**TASK OBJECTIVE**
Please copy the passage of the player piano article below from "When Michelle Thames" to "of the day.", word for word.

When Michelle Thames moved to Laguna Woods from Indiana two decades ago, she brought a long-cherished Mason & Hamlin Ampico reproducing player piano with her.
Along with player pianos, these instruments were wildly popular in the late 19th and early 20th centuries. Some may refer to them as the “entertainment centers” of the day.
The two differ in that player pianos require the “player” to pump the foot pedals in order to create a vacuum to set off the pneumatics. A notch above, reproducing pianos actually reproduce the dynamics of the previously recorded performance on their own — as if the artist is actually present in the room playing live.

MICHELLE THAMES GIFTED BISHOP KEVIN VANN WITH HER MASON & HAMLIN AMPICO REPRODUCING PLAYER PIANO AFTER READING AN ARTICLE IN OC CATHOLIC. PHOTOS BY DREW KELLEY/DIOCESE OF ORANGE
Emphatically claiming to not be a musical person, Thames explained that she had always aspired to be one “I was going to learn to play the piano,” she recalled, “and then I saw this reproducing one and thought, I can listen to this great music while I’m teaching myself how to play.”
Since she didn’t have the room for it in her new Orange County digs, she asked her sister, Terri, (who lived nearby) to store it for her.
Fast forward 20 years — her sister was moving to a smaller place and could no longer house the piano.
“I was down to about three weeks until I had to get the piano out of her house,” she said. As fate would have it, during a conversation with a friend, Thames asked if she knew any place to donate the piano. The friend had read an OC Catholic article on Bishop Kevin Vann’s affinity for player pianos and suggested Thames do the same.

**PROVIDED DATA**
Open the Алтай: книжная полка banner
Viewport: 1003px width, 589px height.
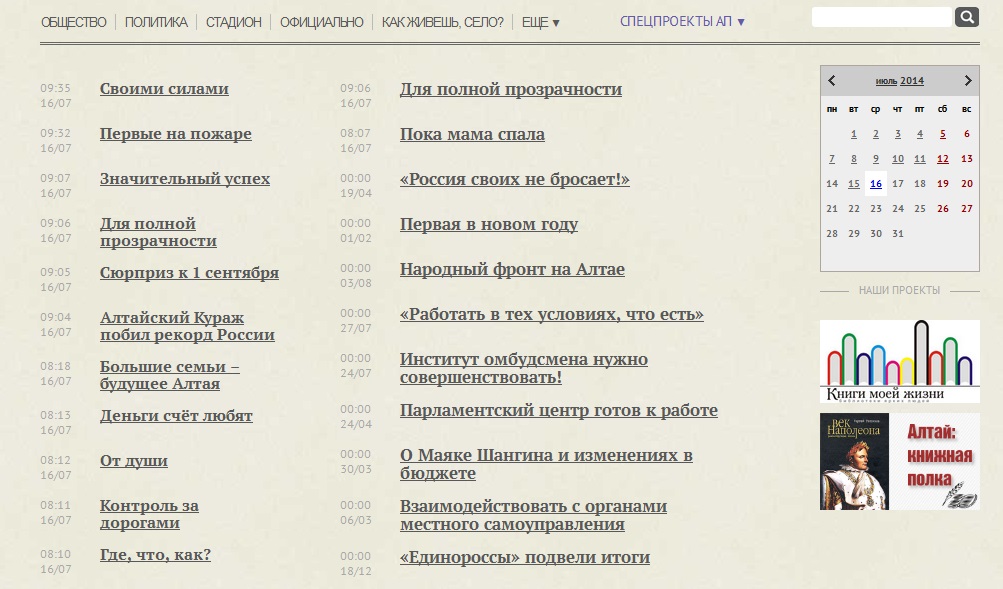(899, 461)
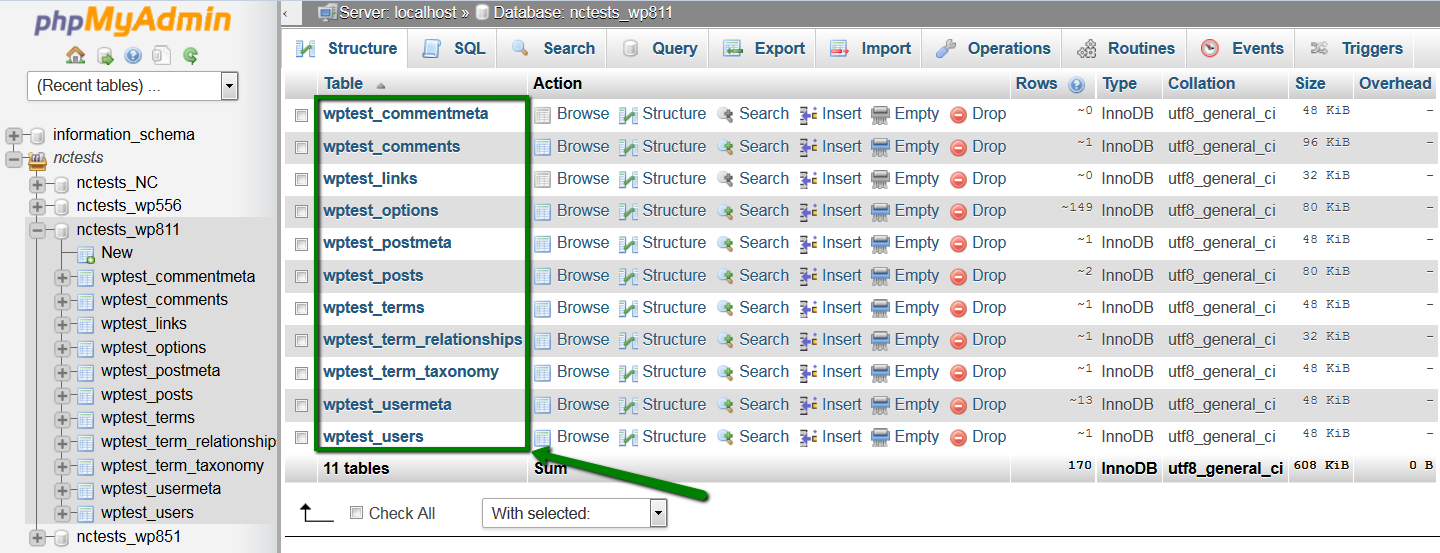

**SOLUTION**
When Michelle Thames moved to Laguna Woods from Indiana two decades ago, she brought a long-cherished Mason & Hamlin Ampico reproducing player piano with her.
Along with player pianos, these instruments were wildly popular in the late 19th and early 20th centuries. Some may refer to them as the “entertainment centers” of the day.